Beyond model evaluation, we will implement a structured program of data-fidelity verification to address current limitations in schema-level validation. Specifically, we will run a statistically powered, stratified sampling audit (stratified by diagnosis/procedure/medication and by document length/source) to quantify token- and field-level fidelity using predefined rubrics: exact-match rates for named tests, laterality agreement (OD/OS/OU rules), and numeric consistency with absolute/relative tolerances and unit checks, along with a structured error taxonomy (omission, substitution/paraphrase, numeric transformation, laterality inversion). We plan to report inter-rater agreement (e.g., \(\kappa\) or Gwet’s AC1) and, where applicable, 95% confidence intervals for the clinician-reviewed subset. In parallel, reinforcement-learning–based preference alignment (RLHF and related human-feedback methods) will be used to automatically detect and correct deviations from verbatim schema preservation. Collectively, these procedures will operate as a continuous data-governance loop, improving fidelity, quality control, and reproducibility across subsequent Ophtimus iterations.

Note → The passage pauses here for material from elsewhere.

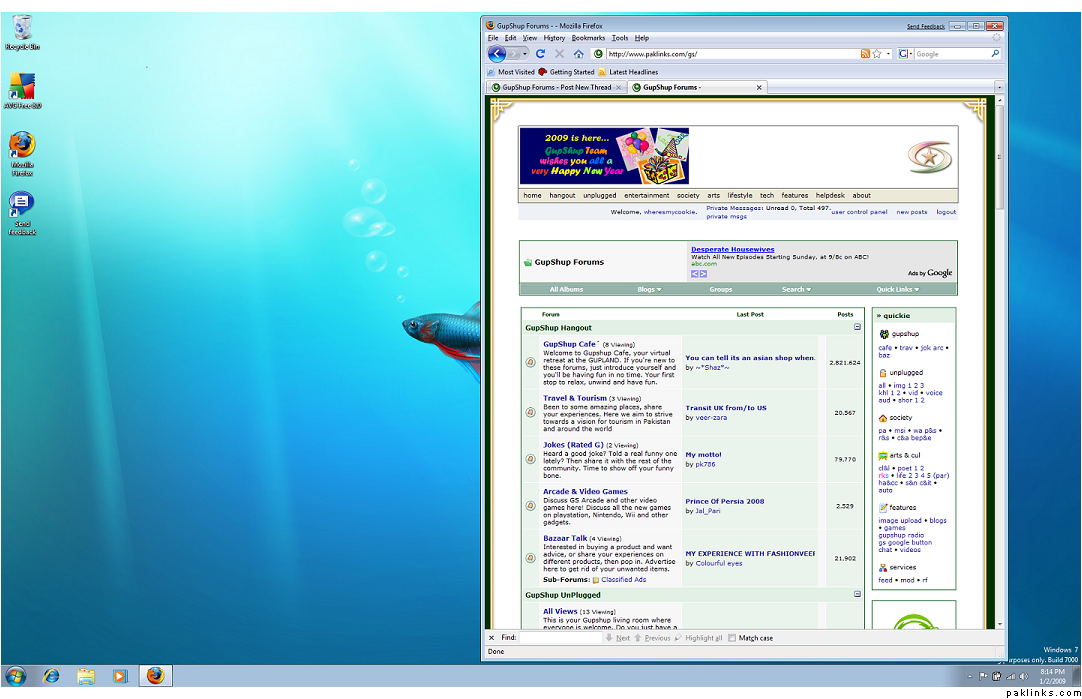1082x699 pixels.
Task: Click the RSS feed icon in address bar
Action: coord(865,54)
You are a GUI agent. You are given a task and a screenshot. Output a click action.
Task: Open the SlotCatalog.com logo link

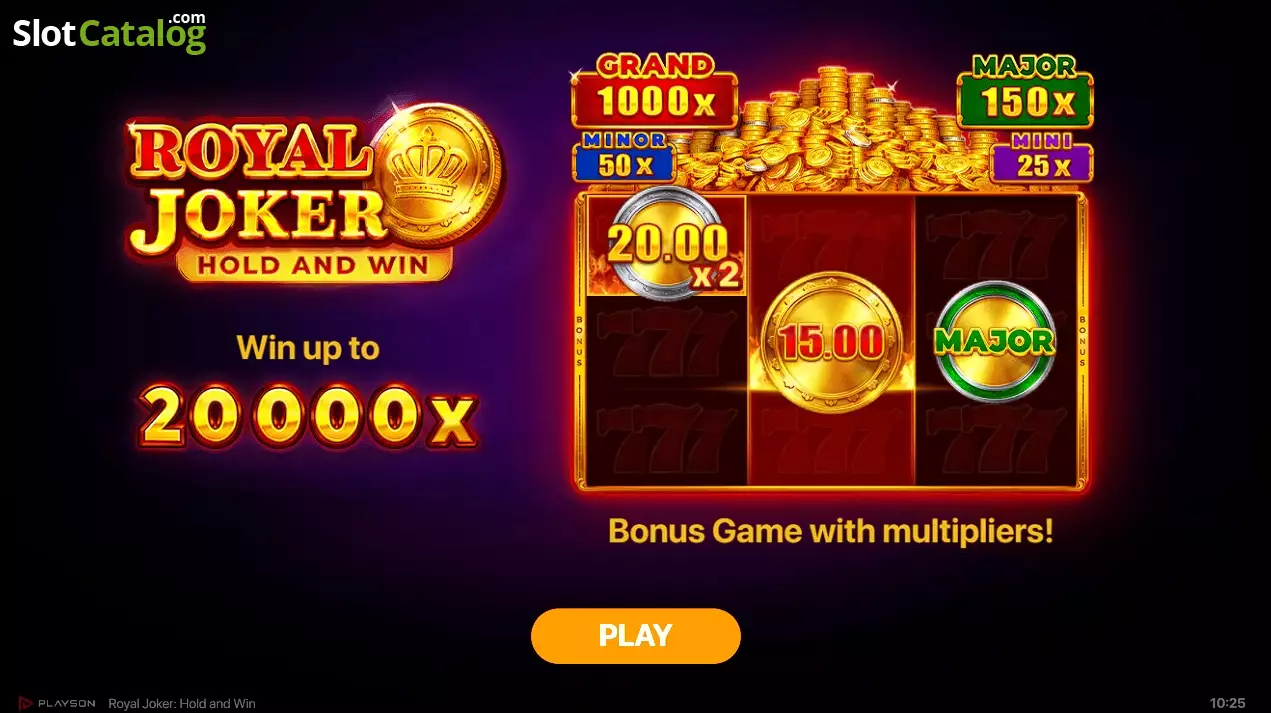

We will also adopt precision-first operating points with selective abstention, site-specific calibration, and post-deployment drift monitoring to ensure safe experimental use in decision-support and research benchmarking contexts, rather than autonomous clinical coding.

Technically, we will explore multimodal inputs (e.g., OCT and fundus imaging) and agentic or ensemble architectures to enhance reasoning robustness and domain specificity, while extending evaluation to additional ophthalmic subspecialties and expanded QA datasets for broader benchmarking.

Continued mapper sensitivity analyses (including cross-mapper checks) will be maintained as code systems and data distributions evolve.